[Saved data entries]
_____

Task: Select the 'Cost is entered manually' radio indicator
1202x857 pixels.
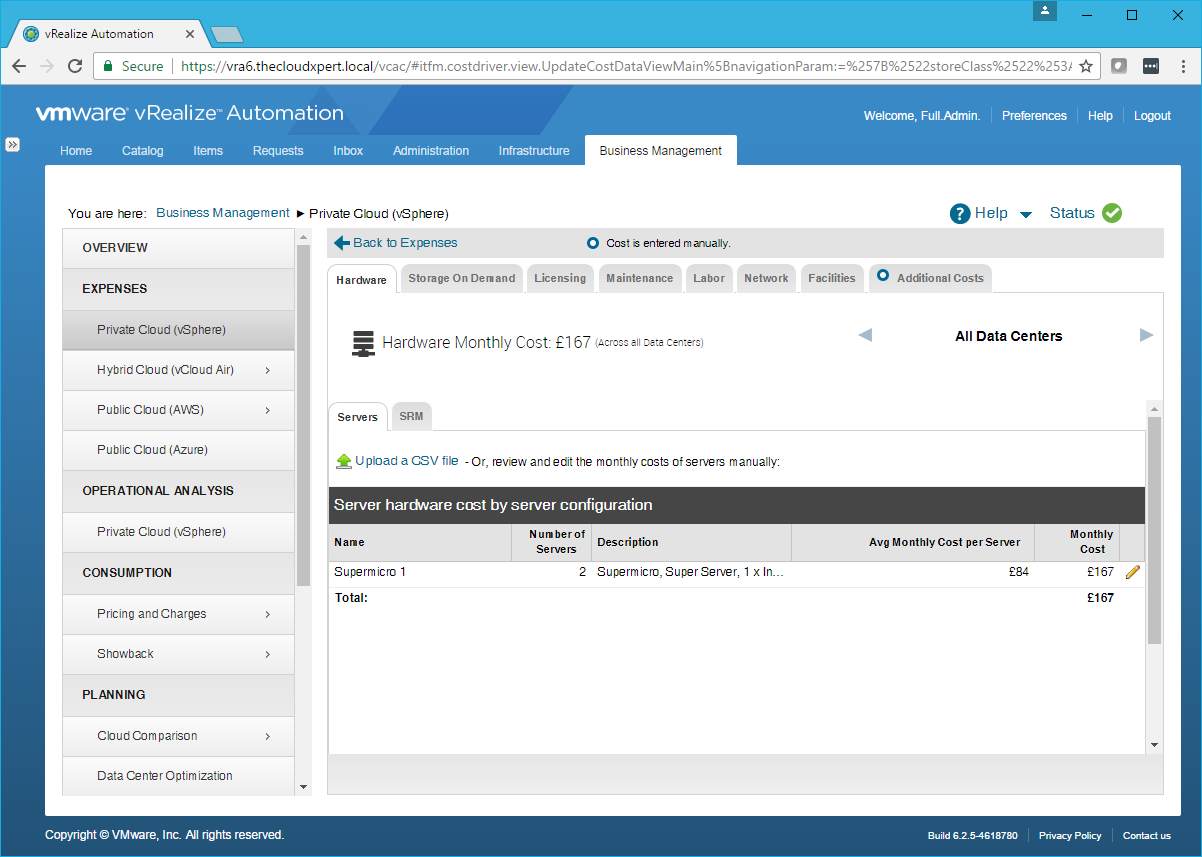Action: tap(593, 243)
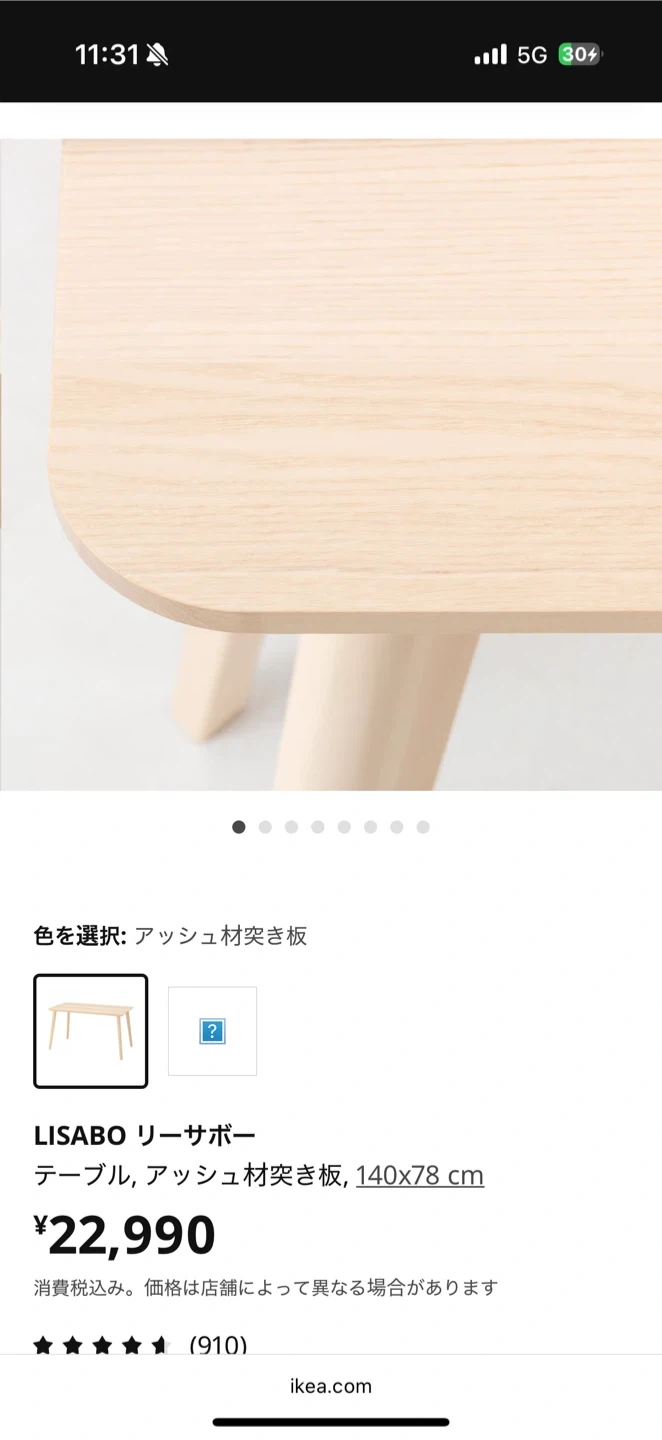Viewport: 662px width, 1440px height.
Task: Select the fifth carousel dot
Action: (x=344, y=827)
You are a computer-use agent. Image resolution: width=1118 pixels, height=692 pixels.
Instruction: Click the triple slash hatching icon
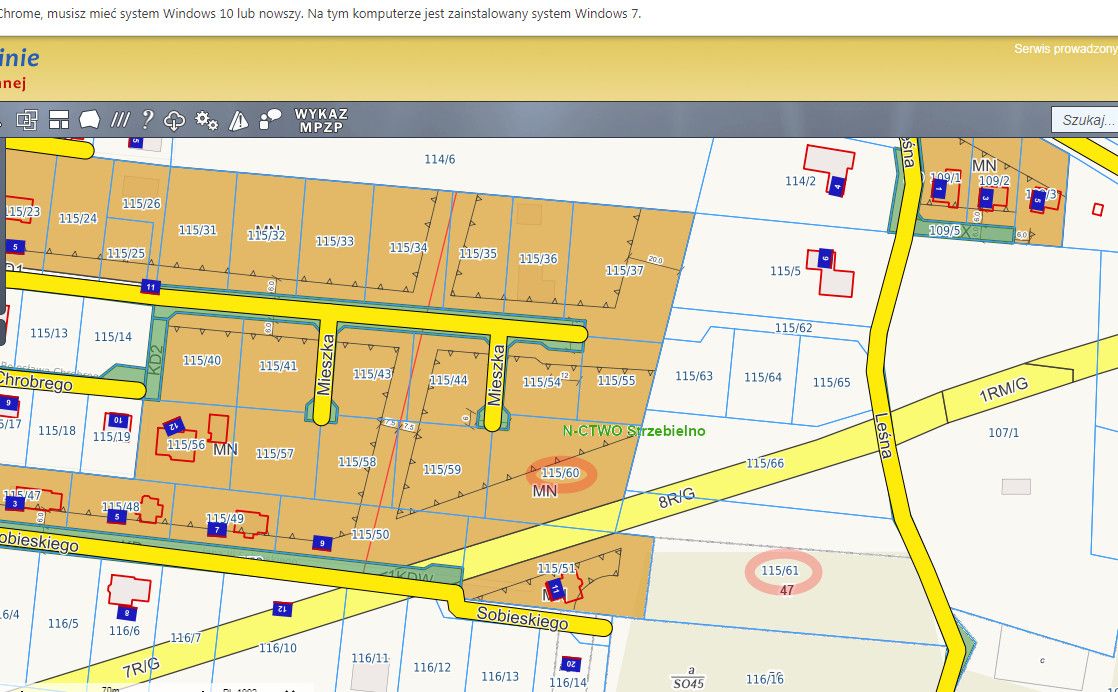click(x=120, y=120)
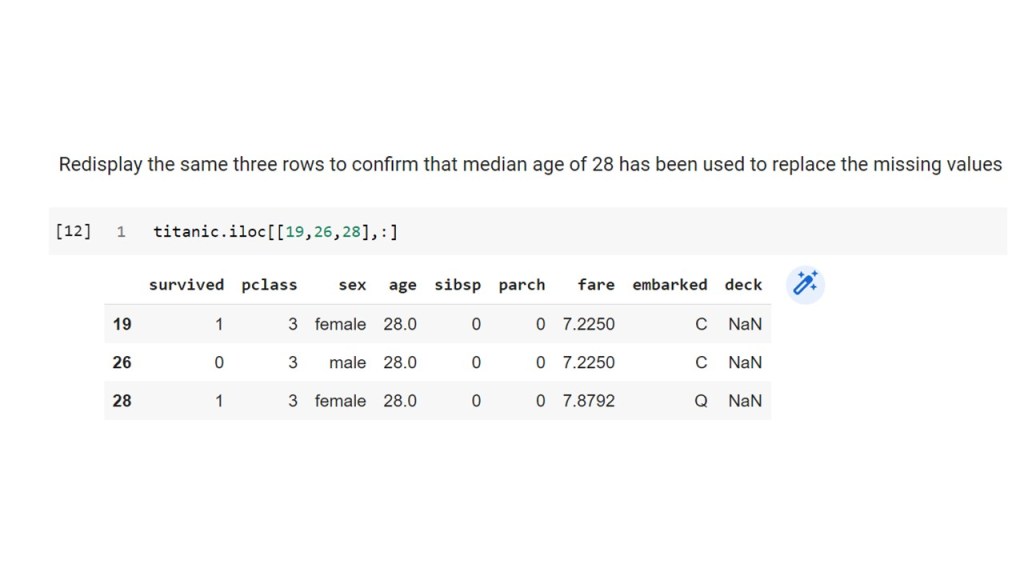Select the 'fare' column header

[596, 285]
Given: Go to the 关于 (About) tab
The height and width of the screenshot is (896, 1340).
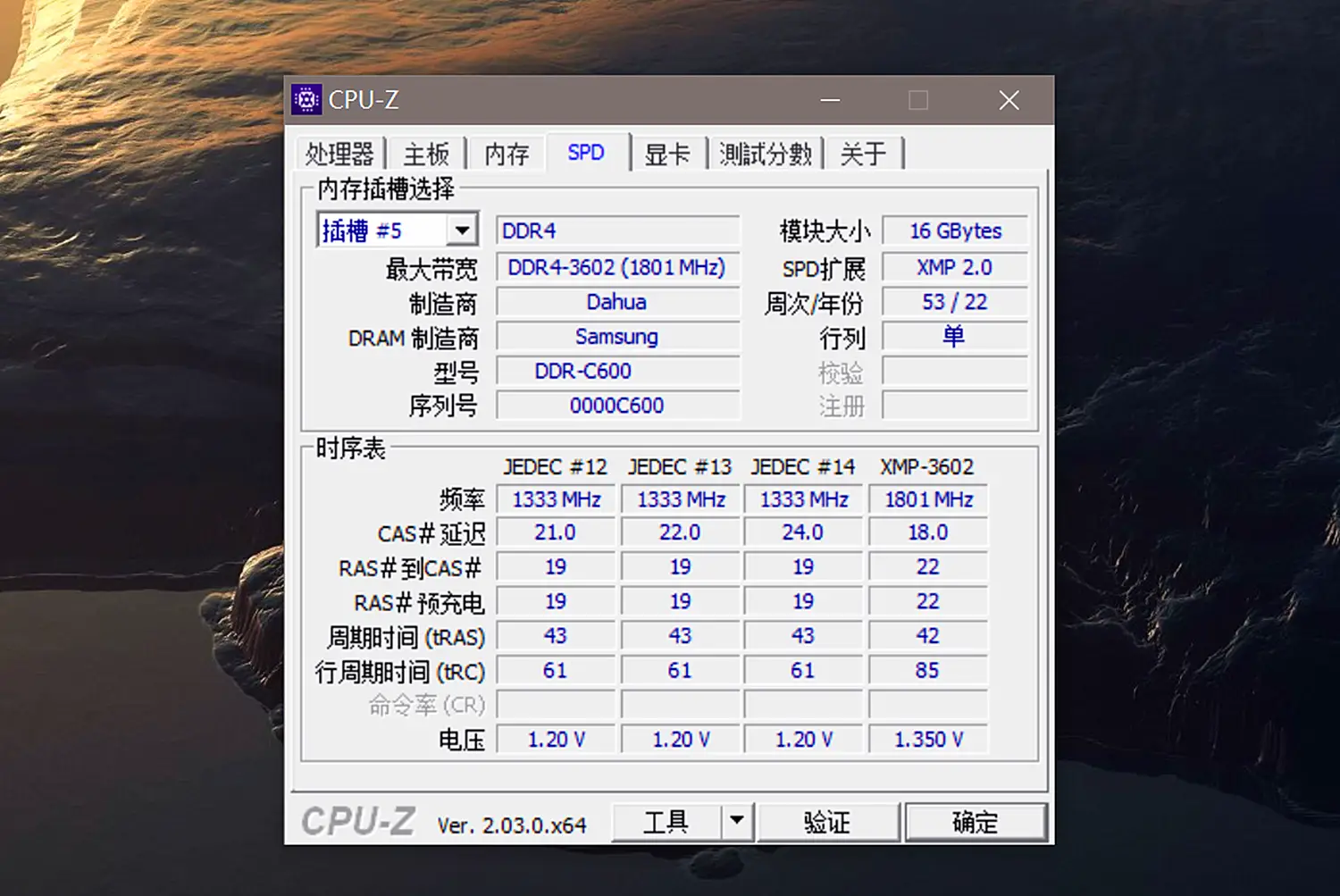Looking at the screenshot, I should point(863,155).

_____

| What is being asked |
Only the lines from the line that contains "1202x857 pixels." through the end of the entries are to be written out, exactly and without pictures, both ends included.

| Task solution |
1202x857 pixels.
Action: tap(593, 243)
Viewport: 662px width, 1440px height.
Task: Select the fifth carousel dot
Action: (x=344, y=827)
You are a computer-use agent. Image resolution: width=1118 pixels, height=692 pixels.
Instruction: Click the triple slash hatching icon
click(x=120, y=120)
Select the 'fare' column header

[596, 285]
Given: Go to the 关于 (About) tab
The height and width of the screenshot is (896, 1340).
Looking at the screenshot, I should point(863,155).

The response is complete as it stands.